All four of the applicants who appeared before the Oconee County Planning Commission last week had a similar request.
Each had begun the rezone application to convert land now zoned for agriculture to residential use before the county changed its regulations on minimum residential lot sizes, and each wanted to follow the old regulations rather than the new ones.
The new regulations more than double the minimum lot size in the commonly used R-1 Single-Family Residential District that does not have county sewer service from 30,000 square feet to 65,340 square feet, or from .69 acres to 1.5 acres.
The county planning staff recommended denial of two of the applications and conditional approval of two.
Developers of the two larger projects said the new county requirements simply make their subdivisions financially unfeasible.
In the end, the Planning Commission recommended approval of all four of the requests, mostly using the old standards.
The four rezone requests will be before the Board of Commissioners for final action at its meeting on Sept. 3.
Rodney Jones Request
Rodney Jones is asking the county to allow him to rezone just more than 10 acres at the corner of Mars Hill Road and Long Road from its current agricultural classification to the R-1 Single Family Residential classification so he can build a nine-lot subdivision.
|Jones And Commission 8/19/2019|
Jones told the Planning Commission that he sees the project as “a sister neighborhood” to Meridian subdivision, across Mars Hill Road from the proposed project. Jones built the homes in Meridian.

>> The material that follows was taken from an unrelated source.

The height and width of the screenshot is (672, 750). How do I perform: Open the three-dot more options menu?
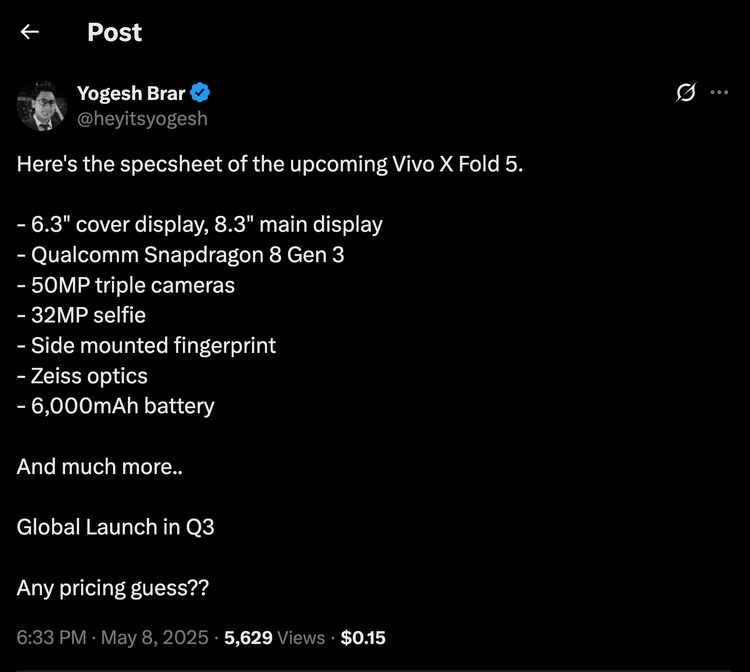click(719, 93)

Jones, whose office is at 3651 Mars Hill Road just west of Meridian and the proposed new project, said the new requirement would reduce the number of lots in the subdivision and cause him to rethink the project entirely.
“I typically spend $25,000 on landscaping. I anticipate $60,000 on these lots if we have to do them as 1.5 acres,” Jones said.
“I’m going to have to take a long, hard look at the project,” Jones said. “To be honest with you, the numbers aren’t going to work for a residential development in this spot with acre and a half lots. So I’m going to have to go back to the drawing board and think about it some more.”
The three citizens who spoke at the Planning Commission hearing regarding Jones’ request were not concerned about lot size. They were concerned about the amount of traffic the subdivision will put on Long Road, which will provide the subdivision’s entrance.
The county planning staff had recommended approval on the condition that lot size be 1.5 acres, but the Planning Commission, in a 7-1 vote, recommended approval of the rezone without the requirement that lot size be 1.5 acres.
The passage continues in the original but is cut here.